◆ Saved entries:
§

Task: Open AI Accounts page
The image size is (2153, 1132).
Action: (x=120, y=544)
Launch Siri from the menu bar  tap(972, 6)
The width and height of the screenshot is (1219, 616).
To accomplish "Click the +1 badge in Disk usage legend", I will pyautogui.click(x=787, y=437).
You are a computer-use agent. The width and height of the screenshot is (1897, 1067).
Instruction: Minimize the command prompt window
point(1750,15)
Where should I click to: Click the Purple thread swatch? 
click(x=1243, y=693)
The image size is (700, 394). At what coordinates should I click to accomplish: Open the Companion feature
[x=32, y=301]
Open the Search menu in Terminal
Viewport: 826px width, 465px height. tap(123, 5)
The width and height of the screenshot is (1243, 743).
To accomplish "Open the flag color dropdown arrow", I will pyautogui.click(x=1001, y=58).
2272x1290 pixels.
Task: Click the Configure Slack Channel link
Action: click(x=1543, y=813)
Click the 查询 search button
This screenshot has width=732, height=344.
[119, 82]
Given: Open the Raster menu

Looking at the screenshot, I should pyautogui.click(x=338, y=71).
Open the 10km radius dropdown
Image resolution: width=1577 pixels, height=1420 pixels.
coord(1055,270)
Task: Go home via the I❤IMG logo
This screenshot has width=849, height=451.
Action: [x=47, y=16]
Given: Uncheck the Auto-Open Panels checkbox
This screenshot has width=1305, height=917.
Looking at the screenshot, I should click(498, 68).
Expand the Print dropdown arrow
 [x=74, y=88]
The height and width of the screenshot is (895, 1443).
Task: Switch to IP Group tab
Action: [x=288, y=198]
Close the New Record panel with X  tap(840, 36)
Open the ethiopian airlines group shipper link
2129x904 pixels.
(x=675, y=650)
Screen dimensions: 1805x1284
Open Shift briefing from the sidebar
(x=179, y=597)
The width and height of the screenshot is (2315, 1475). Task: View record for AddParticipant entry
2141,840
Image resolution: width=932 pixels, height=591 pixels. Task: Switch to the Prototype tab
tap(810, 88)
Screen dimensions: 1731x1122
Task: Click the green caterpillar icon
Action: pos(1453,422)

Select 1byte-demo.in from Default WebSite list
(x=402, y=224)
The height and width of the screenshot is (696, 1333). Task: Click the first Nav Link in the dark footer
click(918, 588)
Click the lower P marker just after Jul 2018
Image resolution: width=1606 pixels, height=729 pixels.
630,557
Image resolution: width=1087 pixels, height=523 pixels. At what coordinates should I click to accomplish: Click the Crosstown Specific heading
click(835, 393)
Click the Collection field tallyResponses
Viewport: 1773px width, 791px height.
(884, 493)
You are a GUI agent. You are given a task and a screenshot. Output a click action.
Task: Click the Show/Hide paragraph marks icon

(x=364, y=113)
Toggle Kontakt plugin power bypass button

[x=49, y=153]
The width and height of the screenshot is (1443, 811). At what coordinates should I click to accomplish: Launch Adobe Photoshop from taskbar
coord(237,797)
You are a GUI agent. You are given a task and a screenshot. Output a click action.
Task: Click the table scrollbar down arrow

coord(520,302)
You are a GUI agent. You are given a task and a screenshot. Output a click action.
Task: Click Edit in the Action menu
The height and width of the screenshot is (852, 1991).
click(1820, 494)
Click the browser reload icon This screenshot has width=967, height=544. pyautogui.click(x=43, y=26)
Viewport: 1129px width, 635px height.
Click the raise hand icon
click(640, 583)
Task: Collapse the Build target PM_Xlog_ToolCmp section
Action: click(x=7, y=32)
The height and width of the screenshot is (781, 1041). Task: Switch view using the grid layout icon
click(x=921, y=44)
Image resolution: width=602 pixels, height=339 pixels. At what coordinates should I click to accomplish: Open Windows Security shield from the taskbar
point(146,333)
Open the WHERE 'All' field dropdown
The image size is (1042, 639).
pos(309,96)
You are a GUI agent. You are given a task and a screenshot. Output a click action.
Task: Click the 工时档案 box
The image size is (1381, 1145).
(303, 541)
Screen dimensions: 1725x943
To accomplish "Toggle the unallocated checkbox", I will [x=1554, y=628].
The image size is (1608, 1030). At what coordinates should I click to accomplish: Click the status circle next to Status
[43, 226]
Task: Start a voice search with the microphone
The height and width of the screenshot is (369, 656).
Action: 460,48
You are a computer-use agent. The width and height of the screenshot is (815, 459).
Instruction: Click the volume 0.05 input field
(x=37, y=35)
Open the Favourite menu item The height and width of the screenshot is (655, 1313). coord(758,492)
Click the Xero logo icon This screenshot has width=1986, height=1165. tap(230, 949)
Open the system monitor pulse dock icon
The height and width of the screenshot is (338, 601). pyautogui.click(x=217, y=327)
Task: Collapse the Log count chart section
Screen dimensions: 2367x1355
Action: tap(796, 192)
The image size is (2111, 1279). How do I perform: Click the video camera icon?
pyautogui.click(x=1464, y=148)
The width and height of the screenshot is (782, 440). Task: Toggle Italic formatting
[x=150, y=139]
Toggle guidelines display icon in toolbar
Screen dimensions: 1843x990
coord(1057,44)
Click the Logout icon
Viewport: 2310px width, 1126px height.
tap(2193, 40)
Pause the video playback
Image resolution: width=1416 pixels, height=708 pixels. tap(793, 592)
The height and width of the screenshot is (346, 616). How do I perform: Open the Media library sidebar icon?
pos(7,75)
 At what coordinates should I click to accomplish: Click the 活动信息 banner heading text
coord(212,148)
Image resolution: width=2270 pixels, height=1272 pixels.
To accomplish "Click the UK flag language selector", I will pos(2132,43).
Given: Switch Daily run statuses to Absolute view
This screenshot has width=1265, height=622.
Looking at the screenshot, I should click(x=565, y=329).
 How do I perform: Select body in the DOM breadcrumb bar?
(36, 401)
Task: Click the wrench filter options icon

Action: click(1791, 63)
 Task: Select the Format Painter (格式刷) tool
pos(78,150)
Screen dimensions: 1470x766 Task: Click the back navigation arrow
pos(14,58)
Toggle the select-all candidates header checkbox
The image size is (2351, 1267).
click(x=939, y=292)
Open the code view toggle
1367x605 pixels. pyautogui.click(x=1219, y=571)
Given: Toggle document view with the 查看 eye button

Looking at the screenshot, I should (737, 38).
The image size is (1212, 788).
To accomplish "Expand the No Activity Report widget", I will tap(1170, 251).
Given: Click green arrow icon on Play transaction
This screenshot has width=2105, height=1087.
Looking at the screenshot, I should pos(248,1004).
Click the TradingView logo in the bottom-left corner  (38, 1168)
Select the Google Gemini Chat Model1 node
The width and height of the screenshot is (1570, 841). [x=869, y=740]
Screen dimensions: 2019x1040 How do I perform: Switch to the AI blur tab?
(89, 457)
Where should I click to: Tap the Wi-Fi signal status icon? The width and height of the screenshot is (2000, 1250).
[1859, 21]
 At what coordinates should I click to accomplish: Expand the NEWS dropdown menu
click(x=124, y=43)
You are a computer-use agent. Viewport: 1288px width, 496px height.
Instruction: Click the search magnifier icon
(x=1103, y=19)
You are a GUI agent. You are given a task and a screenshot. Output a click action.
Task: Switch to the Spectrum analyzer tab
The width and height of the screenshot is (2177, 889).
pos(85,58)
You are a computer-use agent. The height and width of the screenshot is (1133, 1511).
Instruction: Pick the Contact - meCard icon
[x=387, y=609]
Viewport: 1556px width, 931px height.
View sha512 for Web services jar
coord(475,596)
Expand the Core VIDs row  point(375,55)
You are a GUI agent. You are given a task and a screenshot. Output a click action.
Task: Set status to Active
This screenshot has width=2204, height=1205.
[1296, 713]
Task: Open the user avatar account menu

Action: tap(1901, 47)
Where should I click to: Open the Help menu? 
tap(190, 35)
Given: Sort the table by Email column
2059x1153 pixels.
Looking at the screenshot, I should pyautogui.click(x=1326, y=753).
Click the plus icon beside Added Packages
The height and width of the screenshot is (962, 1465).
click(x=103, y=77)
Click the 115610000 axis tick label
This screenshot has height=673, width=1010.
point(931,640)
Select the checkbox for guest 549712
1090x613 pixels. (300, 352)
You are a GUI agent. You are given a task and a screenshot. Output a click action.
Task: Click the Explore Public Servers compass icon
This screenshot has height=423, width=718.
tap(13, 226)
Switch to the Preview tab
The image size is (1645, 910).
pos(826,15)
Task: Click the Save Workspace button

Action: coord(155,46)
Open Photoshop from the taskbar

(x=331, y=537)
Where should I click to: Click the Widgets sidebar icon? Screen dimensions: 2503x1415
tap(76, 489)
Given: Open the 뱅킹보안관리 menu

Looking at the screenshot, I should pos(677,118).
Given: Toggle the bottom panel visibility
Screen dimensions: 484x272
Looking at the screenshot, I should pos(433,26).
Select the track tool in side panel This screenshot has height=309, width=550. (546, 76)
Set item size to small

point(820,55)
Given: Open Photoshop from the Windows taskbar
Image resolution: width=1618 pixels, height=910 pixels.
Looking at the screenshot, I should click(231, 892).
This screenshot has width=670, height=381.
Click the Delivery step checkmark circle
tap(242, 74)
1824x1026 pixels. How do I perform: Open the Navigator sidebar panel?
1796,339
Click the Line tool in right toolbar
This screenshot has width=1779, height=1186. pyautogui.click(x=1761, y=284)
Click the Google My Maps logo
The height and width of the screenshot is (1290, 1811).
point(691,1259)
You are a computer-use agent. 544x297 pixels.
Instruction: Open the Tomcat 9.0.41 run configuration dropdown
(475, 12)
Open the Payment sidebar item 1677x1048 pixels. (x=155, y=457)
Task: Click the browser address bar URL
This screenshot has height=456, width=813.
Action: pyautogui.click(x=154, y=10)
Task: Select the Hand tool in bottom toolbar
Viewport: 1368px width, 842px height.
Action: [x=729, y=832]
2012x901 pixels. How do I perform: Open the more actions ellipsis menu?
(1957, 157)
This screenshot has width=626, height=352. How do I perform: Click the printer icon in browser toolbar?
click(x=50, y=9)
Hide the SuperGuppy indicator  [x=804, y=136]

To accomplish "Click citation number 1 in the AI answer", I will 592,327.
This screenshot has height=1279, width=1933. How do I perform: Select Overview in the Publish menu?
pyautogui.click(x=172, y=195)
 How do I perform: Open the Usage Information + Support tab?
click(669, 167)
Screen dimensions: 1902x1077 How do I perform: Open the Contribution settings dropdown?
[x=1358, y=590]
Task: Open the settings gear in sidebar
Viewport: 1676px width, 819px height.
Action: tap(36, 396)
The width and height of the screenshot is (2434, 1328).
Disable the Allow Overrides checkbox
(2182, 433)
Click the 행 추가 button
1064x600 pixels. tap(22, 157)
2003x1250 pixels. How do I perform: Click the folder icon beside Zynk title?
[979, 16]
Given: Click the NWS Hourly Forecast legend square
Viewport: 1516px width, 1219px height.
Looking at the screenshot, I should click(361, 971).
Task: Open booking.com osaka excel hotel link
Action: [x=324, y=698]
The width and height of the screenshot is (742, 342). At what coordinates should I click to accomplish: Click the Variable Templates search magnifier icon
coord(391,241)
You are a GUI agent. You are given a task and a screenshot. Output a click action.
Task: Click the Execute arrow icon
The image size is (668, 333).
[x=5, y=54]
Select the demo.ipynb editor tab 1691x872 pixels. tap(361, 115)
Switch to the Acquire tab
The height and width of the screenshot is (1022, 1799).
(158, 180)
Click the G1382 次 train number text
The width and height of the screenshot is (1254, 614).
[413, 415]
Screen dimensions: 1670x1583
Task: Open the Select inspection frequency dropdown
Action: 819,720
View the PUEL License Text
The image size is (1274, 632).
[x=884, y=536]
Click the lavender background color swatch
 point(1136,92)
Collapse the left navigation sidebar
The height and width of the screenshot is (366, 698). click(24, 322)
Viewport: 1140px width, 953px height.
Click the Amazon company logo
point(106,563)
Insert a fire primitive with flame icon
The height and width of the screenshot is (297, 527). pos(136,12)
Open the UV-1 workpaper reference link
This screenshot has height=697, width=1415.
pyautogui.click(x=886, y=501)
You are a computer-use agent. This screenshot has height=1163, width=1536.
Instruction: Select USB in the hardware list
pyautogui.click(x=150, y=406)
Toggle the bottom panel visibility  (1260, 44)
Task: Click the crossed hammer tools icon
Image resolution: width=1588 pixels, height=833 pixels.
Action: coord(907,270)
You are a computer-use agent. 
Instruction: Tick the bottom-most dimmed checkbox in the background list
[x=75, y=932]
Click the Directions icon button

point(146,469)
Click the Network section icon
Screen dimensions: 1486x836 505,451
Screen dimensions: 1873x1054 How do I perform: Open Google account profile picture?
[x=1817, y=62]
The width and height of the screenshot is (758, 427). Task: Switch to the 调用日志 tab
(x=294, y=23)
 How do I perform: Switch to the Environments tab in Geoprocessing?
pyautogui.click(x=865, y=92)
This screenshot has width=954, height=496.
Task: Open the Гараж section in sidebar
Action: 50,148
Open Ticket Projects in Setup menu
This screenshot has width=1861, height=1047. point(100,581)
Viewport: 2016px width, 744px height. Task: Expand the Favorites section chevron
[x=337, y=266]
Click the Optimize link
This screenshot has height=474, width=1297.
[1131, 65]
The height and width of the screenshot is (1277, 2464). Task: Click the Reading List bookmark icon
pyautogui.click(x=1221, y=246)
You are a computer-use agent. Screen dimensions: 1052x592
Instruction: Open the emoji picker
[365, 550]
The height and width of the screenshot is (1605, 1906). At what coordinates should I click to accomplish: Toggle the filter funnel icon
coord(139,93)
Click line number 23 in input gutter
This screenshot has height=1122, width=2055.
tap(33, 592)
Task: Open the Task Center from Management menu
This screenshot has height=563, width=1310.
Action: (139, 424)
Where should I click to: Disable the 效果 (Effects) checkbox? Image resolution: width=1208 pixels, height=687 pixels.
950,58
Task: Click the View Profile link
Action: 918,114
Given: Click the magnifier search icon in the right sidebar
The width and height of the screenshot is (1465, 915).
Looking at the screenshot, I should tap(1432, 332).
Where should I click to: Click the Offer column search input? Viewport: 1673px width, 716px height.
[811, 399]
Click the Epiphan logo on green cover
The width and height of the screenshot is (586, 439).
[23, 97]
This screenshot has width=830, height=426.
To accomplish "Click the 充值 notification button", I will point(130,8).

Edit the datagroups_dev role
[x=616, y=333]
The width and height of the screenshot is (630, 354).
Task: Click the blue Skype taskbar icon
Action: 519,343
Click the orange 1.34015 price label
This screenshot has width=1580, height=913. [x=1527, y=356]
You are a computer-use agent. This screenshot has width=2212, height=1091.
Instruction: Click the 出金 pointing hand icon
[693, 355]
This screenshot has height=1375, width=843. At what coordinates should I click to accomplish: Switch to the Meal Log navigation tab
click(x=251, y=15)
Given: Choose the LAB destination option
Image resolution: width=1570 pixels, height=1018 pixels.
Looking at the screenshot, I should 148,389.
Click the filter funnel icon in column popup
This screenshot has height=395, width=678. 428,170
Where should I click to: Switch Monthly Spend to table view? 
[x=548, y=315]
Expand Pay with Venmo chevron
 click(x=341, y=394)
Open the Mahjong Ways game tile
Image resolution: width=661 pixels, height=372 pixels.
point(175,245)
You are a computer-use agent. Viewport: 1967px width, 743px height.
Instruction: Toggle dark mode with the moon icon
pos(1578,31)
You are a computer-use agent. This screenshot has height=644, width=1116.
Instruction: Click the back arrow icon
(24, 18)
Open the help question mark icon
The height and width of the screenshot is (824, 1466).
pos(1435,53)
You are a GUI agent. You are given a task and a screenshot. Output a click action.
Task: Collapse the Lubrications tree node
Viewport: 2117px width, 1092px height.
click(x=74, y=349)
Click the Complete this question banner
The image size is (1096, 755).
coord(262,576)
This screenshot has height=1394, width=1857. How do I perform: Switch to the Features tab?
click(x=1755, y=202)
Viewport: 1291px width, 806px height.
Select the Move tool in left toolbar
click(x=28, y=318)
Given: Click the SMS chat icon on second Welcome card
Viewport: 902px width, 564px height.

§

◆ What you have to do: Using the entries above, give back exactly the line containing "The width and height of the screenshot is (1219, 616).", the line containing "Click the lower P marker just after Jul 2018", and every line between them, and nothing else.

◆ Answer for this exercise:
The width and height of the screenshot is (1219, 616).
To accomplish "Click the +1 badge in Disk usage legend", I will pyautogui.click(x=787, y=437).
You are a computer-use agent. The width and height of the screenshot is (1897, 1067).
Instruction: Minimize the command prompt window
point(1750,15)
Where should I click to: Click the Purple thread swatch? 
click(x=1243, y=693)
The image size is (700, 394). At what coordinates should I click to accomplish: Open the Companion feature
[x=32, y=301]
Open the Search menu in Terminal
Viewport: 826px width, 465px height. tap(123, 5)
The width and height of the screenshot is (1243, 743).
To accomplish "Open the flag color dropdown arrow", I will pyautogui.click(x=1001, y=58).
2272x1290 pixels.
Task: Click the Configure Slack Channel link
Action: click(x=1543, y=813)
Click the 查询 search button
This screenshot has width=732, height=344.
[119, 82]
Given: Open the Raster menu

Looking at the screenshot, I should pyautogui.click(x=338, y=71).
Open the 10km radius dropdown
Image resolution: width=1577 pixels, height=1420 pixels.
coord(1055,270)
Task: Go home via the I❤IMG logo
This screenshot has width=849, height=451.
Action: [x=47, y=16]
Given: Uncheck the Auto-Open Panels checkbox
This screenshot has width=1305, height=917.
Looking at the screenshot, I should click(498, 68).
Expand the Print dropdown arrow
 [x=74, y=88]
The height and width of the screenshot is (895, 1443).
Task: Switch to IP Group tab
Action: [x=288, y=198]
Close the New Record panel with X  tap(840, 36)
Open the ethiopian airlines group shipper link
2129x904 pixels.
(x=675, y=650)
Screen dimensions: 1805x1284
Open Shift briefing from the sidebar
(x=179, y=597)
The width and height of the screenshot is (2315, 1475). Task: View record for AddParticipant entry
2141,840
Image resolution: width=932 pixels, height=591 pixels. Task: Switch to the Prototype tab
tap(810, 88)
Screen dimensions: 1731x1122
Task: Click the green caterpillar icon
Action: pos(1453,422)

Select 1byte-demo.in from Default WebSite list
(x=402, y=224)
The height and width of the screenshot is (696, 1333). Task: Click the first Nav Link in the dark footer
click(918, 588)
Click the lower P marker just after Jul 2018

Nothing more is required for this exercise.